(Data records)

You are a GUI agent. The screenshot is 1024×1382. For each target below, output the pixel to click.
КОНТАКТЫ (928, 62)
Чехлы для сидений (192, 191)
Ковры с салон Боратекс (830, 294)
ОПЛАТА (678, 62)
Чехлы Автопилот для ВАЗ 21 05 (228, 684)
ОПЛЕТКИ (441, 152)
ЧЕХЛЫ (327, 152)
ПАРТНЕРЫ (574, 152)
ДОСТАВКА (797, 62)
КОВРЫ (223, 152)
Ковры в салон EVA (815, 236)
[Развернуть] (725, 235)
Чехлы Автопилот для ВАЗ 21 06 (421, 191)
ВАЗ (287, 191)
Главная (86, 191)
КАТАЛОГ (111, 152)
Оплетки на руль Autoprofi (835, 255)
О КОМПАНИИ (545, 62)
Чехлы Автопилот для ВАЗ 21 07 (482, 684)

(End Data records)
(Data records)

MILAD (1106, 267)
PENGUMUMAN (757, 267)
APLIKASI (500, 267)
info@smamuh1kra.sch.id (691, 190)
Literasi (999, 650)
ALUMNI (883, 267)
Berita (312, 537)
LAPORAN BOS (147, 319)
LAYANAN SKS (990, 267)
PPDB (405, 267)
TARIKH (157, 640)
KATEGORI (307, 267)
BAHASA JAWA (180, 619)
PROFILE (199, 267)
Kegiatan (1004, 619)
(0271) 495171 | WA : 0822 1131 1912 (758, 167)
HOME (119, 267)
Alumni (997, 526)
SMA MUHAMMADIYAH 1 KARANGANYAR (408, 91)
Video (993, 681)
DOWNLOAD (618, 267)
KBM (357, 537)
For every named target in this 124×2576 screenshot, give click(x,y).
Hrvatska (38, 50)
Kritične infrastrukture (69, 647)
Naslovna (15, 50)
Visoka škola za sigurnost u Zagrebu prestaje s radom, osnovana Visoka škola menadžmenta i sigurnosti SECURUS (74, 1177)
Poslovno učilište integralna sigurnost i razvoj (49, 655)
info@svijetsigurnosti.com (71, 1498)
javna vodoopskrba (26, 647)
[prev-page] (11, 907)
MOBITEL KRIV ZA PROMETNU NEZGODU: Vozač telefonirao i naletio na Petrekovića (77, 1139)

(End Data records)

**Problem statement**:
Begin at the line that has "SMA MUHAMMADIYAH 1 KARANGANYAR (408, 91)" in the entries above; stop after the line that has "Naslovna (15, 50)". Transcribe exactly those lines and no others.

**Answer box**:
SMA MUHAMMADIYAH 1 KARANGANYAR (408, 91)
Video (993, 681)
DOWNLOAD (618, 267)
KBM (357, 537)
For every named target in this 124×2576 screenshot, give click(x,y).
Hrvatska (38, 50)
Kritične infrastrukture (69, 647)
Naslovna (15, 50)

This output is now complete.